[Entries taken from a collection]
▼▼▼

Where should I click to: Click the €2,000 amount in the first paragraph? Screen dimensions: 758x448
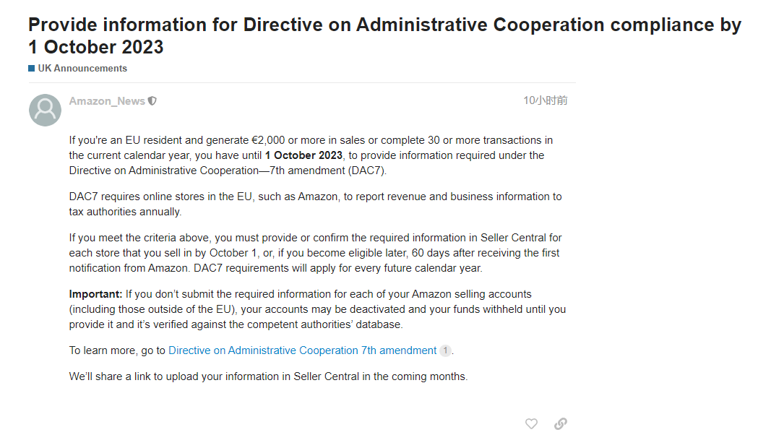268,140
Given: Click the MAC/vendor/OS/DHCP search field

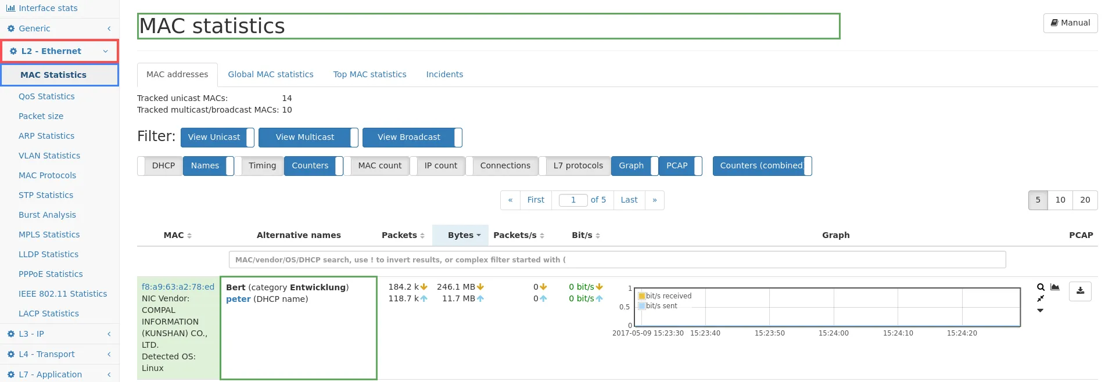Looking at the screenshot, I should coord(617,260).
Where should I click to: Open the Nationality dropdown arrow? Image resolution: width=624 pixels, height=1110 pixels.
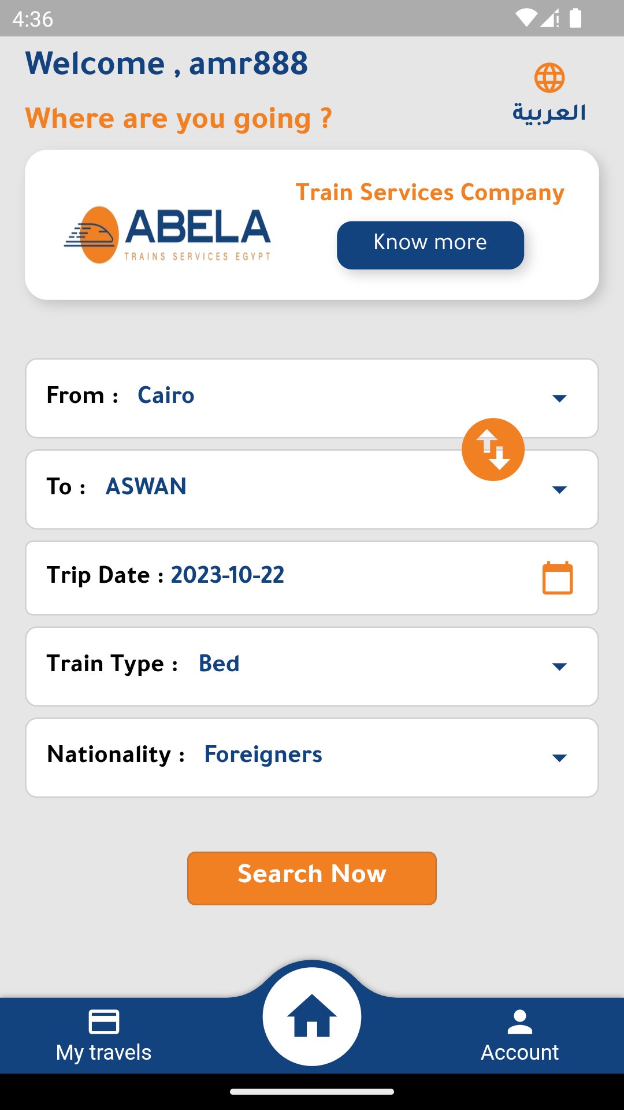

▲▲▲

# Work to complete
Whenever images occur above, omit them and retype each line exactly as it stands.

# Final answer
Where should I click to: Click the €2,000 amount in the first paragraph? Screen dimensions: 758x448
268,140
Given: Click the MAC/vendor/OS/DHCP search field

Looking at the screenshot, I should coord(617,260).
Where should I click to: Open the Nationality dropdown arrow? Image resolution: width=624 pixels, height=1110 pixels.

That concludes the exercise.